ゆっくり順番に考える。小学校の時は、自分でルールを作って遊んだ。今思うとすごいことをしてたと思う。何かと何かがあるとどうやったら面白くなるか考えてルールを作って遊んだ。創造力が無限大だったと思う。同時に、決まったルールを理解できない自分もいた。絶対違う方法が良いのに、とか心の中で文句を言いながら過ごしていた。世の中のルールが煩わしかった記憶がある。

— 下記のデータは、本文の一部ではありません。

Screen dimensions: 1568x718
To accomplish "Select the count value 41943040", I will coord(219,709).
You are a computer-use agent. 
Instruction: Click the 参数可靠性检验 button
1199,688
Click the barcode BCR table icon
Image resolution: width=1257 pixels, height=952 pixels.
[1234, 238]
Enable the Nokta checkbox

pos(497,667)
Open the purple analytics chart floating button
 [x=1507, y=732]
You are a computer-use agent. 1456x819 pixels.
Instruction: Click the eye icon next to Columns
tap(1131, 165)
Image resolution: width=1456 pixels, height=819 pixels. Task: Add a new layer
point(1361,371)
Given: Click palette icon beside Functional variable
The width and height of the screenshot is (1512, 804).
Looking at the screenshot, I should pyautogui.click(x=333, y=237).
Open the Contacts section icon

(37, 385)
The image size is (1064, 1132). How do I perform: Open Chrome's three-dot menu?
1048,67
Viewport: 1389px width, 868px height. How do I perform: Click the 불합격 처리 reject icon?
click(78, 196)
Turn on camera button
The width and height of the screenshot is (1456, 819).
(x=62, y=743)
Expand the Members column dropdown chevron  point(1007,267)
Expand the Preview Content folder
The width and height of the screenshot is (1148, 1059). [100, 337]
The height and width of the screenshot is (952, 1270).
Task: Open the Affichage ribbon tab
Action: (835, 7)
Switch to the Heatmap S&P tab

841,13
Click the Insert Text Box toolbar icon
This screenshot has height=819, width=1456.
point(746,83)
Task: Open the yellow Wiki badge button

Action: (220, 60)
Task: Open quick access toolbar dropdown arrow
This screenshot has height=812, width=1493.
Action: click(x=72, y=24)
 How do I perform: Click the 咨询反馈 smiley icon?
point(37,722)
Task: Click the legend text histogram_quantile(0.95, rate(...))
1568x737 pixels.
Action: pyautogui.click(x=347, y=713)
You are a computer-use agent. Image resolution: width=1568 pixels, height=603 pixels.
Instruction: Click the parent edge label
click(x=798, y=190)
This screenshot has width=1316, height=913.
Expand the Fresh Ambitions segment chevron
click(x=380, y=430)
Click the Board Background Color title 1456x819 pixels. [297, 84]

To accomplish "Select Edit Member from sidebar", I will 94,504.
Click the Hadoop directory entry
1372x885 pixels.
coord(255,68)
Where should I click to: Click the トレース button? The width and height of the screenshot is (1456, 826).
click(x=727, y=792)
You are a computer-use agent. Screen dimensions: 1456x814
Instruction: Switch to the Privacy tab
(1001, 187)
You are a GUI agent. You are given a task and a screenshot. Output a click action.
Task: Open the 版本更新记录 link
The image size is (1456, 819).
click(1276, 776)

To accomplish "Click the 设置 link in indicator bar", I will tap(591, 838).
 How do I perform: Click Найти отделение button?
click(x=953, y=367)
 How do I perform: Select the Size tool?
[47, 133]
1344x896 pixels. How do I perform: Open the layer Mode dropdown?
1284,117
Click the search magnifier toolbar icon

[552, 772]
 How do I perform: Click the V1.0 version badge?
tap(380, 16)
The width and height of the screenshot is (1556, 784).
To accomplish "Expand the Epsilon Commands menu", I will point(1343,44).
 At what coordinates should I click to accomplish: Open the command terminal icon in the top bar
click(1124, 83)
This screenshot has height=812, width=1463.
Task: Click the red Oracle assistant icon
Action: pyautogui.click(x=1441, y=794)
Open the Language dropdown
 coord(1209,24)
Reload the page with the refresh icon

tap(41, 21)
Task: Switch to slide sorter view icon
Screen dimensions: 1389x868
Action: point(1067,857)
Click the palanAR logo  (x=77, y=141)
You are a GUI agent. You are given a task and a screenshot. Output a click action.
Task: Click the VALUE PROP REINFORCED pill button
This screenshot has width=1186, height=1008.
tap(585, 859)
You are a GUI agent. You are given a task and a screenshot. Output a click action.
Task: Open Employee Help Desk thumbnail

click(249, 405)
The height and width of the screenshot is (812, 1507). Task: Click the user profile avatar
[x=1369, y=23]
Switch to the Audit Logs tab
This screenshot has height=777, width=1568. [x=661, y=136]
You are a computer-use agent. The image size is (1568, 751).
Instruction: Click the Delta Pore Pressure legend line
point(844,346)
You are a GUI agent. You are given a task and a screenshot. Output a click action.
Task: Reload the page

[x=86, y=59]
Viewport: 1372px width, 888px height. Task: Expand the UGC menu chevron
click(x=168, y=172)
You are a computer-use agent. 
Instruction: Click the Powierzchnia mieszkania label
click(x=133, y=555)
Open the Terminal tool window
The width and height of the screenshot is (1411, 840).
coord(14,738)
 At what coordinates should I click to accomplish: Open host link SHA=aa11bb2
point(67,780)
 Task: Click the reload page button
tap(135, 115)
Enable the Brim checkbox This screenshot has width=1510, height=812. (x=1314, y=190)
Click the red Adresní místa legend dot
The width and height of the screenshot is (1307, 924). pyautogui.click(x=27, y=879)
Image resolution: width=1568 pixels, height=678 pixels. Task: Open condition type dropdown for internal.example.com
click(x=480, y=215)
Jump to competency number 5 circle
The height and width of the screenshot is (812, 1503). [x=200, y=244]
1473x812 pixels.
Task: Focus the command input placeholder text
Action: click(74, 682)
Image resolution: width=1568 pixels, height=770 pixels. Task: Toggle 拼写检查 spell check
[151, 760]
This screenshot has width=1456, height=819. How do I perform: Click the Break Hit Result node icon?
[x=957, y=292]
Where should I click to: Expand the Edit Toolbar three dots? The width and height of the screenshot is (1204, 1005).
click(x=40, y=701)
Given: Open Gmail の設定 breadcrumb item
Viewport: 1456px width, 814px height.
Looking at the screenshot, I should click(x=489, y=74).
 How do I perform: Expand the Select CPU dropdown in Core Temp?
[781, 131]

中学生になると、少しずつ世の中のルールに従うことを思え始める。ルールがあってその中で生活し始める。遊びに関して言うとルールをどう使って自分を有利にしていくかを考えていた。ルールを理解して戦略を立てる事だ。私はそれがすごく苦手で、友だちにすごく嫉妬していた。中長期的な戦略を立てるのがめんどくさかったし、意味がないとまで思っていた。
高校生になると思春期真っただ中で、いつもイライラして遊ぶ時はすかしていた。その記憶が全てだ。恥ずかしい思い出ばかり。
大学生は、一番”青春”という言葉がふさわしい時期だった。少しずつ世の中が見えてきて1人暮らしを始めて、自由に使える時間がたくさんあった。友達の家に遊びに行ったり夜中に家に帰ってみたり。明け方まで飲み明かして何やってんだろうと笑いながら朝日を見たり。最高だった。
好奇心の先には自分の大事な思い出がたくさんあった。ステキな思い出に包まれながら私は生きている。たくさんの帰り道を通って生きていこう。